— Start of Data shown —

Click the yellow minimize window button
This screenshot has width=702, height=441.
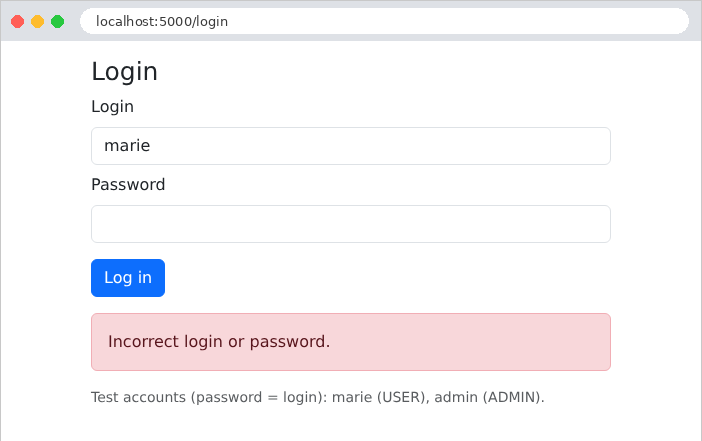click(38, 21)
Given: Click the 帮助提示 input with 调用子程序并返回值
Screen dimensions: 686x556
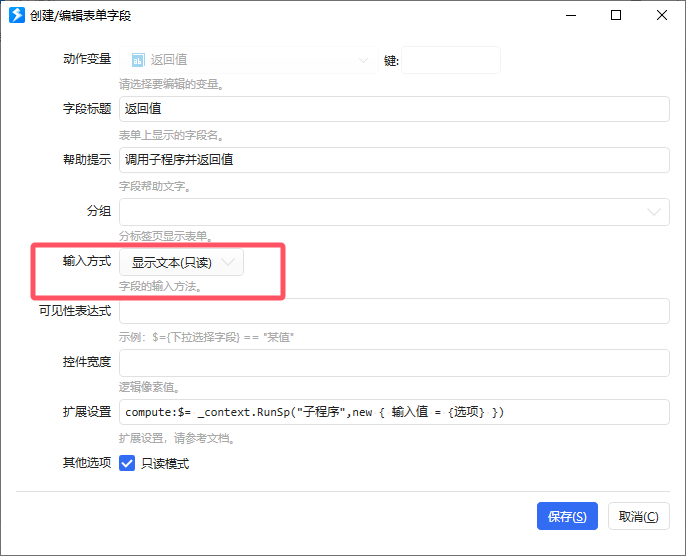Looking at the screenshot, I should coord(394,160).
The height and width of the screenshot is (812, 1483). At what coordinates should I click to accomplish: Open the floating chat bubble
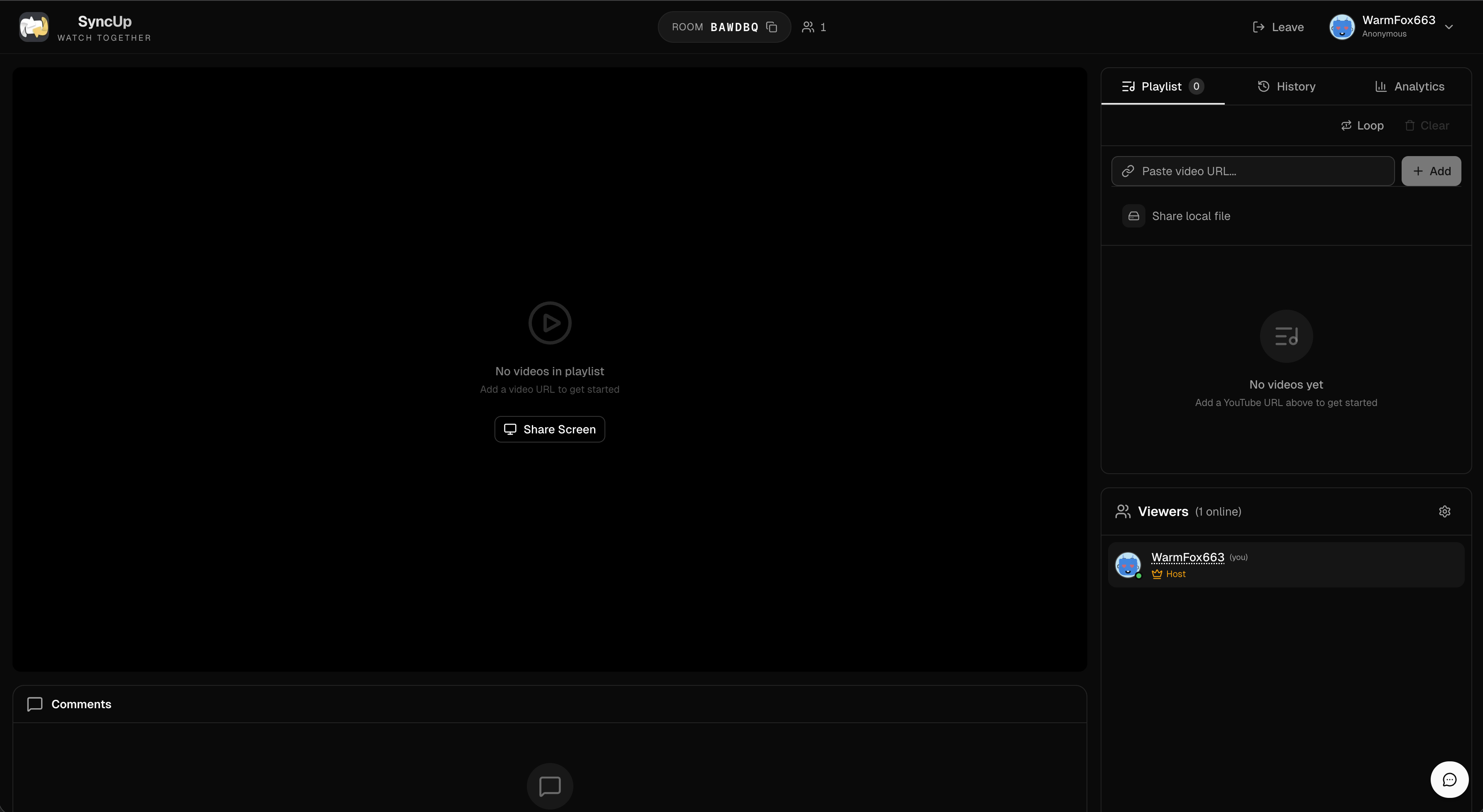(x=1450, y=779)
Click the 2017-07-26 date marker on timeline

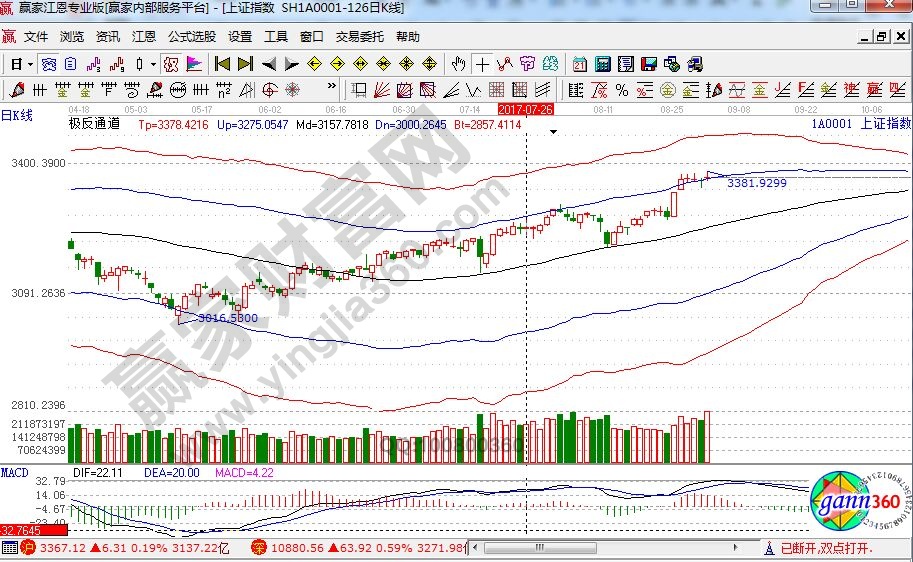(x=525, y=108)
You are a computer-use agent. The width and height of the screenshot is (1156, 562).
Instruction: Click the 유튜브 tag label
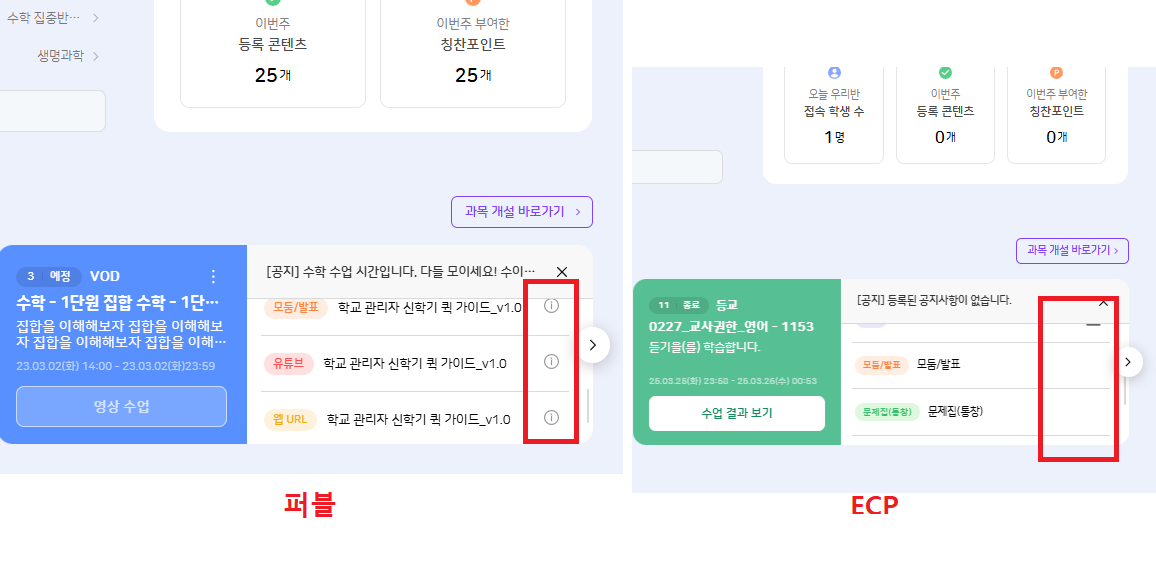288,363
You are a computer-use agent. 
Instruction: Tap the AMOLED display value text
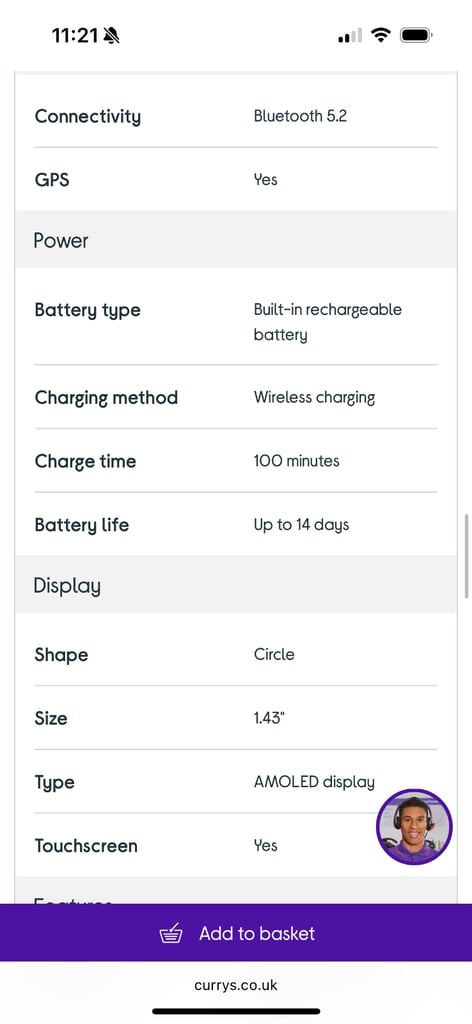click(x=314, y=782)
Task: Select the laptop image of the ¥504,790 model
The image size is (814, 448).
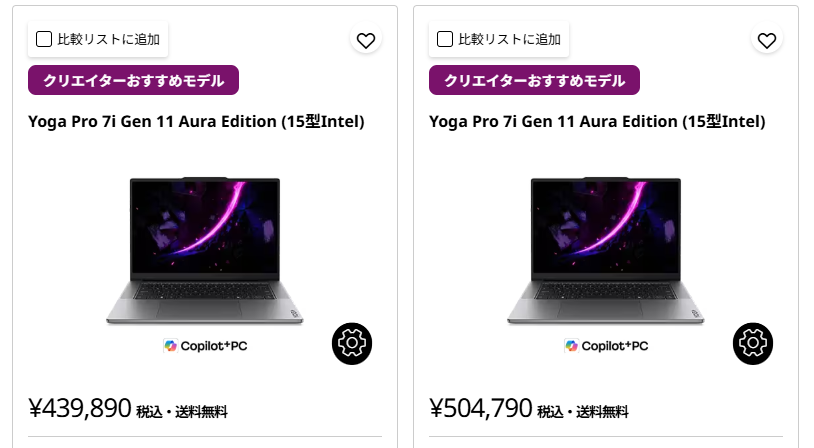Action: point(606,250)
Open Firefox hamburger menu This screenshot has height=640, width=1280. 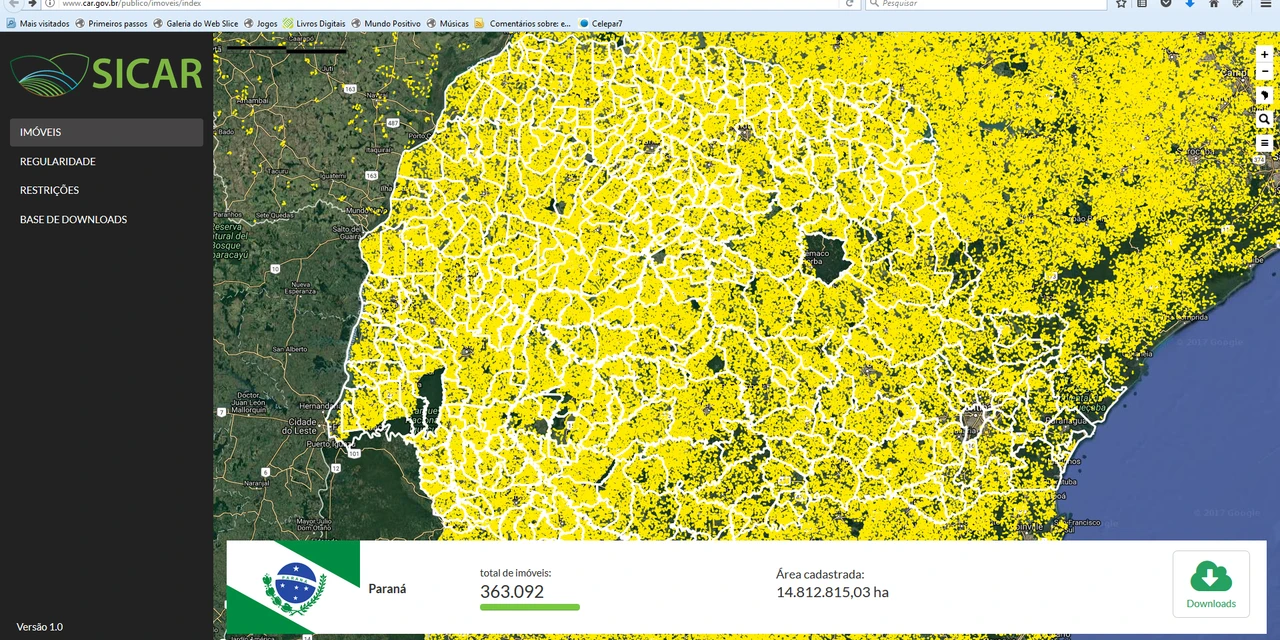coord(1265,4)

— End of Data shown —

*What the task requires*:
Please render the data from its start through the line holding "(x=525, y=108)", inclusive, as a Markdown table with the columns No. and Line, skipping blank lines and leaving out the pictures.

*Task response*:
| No. | Line |
|---|---|
| 1 | Click the yellow minimize window button |
| 2 | This screenshot has width=702, height=441. |
| 3 | click(38, 21) |
| 4 | Given: Click the 帮助提示 input with 调用子程序并返回值 |
| 5 | Screen dimensions: 686x556 |
| 6 | Looking at the screenshot, I should coord(394,160). |
| 7 | The height and width of the screenshot is (812, 1483). At what coordinates should I click to accomplish: Open the floating chat bubble |
| 8 | (x=1450, y=779) |
| 9 | Click the 2017-07-26 date marker on timeline |
| 10 | (x=525, y=108) |